■ **Task**
Would you please state how many lines in the entries contain the word "formatting"? Only the number should be given.

Start of Supplied data

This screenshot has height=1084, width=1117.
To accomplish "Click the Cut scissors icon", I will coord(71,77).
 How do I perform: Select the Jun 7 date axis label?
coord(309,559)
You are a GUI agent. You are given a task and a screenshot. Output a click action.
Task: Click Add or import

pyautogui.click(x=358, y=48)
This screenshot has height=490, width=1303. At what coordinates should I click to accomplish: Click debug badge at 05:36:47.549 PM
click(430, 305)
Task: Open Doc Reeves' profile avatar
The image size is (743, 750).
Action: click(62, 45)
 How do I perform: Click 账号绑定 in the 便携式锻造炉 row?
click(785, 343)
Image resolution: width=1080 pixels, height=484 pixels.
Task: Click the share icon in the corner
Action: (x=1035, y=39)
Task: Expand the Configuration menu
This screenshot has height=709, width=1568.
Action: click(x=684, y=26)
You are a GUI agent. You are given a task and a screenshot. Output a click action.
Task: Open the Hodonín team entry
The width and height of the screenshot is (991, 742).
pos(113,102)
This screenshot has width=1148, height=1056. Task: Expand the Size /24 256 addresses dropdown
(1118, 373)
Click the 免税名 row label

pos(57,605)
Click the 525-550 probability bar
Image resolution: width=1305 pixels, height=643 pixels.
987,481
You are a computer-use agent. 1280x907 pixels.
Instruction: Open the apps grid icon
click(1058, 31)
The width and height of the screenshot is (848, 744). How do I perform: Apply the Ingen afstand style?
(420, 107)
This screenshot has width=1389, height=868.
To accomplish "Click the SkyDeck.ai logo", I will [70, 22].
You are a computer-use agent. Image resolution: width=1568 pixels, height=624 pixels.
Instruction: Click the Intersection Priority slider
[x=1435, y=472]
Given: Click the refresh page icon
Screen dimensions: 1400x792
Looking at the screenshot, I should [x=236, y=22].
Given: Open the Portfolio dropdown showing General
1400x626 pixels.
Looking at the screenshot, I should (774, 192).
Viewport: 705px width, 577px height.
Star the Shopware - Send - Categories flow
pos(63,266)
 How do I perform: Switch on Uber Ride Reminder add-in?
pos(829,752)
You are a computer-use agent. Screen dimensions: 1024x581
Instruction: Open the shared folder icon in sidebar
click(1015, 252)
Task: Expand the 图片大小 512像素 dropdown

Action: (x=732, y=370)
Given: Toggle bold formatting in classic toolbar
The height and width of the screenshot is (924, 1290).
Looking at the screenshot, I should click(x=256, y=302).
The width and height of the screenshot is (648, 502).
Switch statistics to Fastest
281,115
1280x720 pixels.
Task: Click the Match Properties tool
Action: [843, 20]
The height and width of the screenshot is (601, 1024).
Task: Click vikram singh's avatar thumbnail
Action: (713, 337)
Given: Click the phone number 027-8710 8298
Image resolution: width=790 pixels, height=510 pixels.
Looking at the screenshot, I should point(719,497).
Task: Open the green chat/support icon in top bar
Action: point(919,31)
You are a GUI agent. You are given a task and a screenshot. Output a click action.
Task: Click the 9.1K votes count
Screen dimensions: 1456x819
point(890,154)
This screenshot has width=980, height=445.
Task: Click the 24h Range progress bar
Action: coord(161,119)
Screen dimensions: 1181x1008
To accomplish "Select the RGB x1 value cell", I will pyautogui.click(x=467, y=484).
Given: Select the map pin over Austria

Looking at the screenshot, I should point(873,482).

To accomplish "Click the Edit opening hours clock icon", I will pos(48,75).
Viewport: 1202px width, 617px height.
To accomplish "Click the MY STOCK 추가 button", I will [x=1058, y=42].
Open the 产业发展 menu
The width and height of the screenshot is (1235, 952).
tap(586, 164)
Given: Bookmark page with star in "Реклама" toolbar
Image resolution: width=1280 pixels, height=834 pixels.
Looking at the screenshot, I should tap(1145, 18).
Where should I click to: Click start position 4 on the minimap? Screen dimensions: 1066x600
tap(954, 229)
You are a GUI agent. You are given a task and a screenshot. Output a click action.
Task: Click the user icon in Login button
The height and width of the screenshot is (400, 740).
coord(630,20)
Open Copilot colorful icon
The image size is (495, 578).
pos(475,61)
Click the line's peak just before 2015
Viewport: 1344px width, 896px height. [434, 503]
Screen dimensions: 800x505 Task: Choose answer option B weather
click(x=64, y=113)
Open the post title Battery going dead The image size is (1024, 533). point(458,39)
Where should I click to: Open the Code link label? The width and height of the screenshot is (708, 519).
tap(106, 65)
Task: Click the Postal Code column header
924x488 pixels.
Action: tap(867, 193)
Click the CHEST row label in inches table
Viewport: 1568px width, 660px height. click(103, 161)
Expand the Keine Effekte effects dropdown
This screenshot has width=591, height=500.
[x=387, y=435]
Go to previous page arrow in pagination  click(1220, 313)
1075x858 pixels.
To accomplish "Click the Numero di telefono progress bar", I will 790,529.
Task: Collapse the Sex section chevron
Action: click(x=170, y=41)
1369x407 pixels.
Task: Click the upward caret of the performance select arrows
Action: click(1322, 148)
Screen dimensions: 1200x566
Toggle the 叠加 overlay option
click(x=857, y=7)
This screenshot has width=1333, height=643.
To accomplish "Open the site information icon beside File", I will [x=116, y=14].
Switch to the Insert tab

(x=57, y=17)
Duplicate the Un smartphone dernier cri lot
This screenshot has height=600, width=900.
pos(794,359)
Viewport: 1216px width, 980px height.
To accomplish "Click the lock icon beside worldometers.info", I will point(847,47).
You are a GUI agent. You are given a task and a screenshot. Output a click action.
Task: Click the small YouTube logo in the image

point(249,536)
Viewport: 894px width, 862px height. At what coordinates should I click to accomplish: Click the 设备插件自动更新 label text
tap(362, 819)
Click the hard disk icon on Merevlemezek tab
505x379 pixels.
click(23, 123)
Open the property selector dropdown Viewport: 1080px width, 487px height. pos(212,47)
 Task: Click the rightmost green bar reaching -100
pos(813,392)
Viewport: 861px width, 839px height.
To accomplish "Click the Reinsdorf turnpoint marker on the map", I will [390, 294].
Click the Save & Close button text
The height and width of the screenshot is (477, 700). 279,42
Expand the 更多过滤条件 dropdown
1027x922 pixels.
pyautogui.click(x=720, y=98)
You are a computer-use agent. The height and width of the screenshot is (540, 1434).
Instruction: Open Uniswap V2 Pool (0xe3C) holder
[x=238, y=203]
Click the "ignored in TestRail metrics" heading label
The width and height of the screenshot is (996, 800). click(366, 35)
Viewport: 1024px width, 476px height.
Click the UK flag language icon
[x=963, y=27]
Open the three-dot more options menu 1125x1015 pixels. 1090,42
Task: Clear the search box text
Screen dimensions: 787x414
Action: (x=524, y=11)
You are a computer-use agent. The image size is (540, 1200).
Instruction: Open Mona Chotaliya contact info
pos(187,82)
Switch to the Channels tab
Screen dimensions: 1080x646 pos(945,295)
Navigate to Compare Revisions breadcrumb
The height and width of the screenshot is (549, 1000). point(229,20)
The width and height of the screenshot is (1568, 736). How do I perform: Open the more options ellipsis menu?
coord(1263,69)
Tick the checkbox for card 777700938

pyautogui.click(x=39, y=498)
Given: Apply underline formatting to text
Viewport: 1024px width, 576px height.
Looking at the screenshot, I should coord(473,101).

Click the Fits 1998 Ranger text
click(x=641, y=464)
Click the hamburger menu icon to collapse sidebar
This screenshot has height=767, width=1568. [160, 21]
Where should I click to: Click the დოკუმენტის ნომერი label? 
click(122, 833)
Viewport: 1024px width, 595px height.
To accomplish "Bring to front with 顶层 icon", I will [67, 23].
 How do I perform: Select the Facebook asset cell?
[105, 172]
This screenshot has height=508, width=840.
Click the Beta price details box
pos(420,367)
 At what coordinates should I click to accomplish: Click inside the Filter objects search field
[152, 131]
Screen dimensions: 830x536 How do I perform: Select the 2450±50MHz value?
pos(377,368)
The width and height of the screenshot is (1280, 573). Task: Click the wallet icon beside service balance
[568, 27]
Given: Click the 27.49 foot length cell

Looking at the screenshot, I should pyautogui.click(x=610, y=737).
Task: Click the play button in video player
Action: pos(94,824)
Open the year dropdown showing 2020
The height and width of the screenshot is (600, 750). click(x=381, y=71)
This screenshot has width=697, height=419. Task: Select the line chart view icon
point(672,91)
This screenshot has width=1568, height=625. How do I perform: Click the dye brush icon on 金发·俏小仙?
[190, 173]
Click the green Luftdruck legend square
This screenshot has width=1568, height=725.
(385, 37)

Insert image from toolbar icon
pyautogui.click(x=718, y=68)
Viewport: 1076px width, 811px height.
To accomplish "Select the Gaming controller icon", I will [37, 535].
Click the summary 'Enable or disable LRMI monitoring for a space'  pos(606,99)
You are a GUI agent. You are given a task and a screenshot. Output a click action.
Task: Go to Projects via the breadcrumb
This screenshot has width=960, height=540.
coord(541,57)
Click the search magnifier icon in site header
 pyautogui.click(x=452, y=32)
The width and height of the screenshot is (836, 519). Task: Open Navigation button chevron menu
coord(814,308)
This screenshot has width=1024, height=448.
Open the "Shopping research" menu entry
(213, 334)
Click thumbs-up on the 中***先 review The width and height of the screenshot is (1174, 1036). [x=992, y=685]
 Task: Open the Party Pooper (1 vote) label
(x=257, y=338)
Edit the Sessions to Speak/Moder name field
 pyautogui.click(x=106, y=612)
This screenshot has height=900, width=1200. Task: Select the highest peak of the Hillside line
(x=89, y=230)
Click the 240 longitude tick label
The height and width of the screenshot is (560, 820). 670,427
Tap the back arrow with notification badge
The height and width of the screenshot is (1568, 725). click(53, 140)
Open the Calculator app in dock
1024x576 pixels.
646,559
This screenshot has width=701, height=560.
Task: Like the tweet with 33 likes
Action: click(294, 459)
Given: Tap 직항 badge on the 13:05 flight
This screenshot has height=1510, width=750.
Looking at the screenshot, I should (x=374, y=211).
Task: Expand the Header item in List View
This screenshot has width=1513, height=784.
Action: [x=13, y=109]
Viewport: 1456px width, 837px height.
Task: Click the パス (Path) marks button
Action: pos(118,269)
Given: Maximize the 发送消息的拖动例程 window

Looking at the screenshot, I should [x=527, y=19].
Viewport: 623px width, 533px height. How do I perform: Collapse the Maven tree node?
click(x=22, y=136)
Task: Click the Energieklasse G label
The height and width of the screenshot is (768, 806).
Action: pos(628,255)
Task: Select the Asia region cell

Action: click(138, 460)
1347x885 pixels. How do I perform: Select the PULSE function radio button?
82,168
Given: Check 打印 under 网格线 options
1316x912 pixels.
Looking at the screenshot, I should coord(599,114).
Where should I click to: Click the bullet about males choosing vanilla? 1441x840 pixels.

End of Supplied data

■ **Exercise result**
2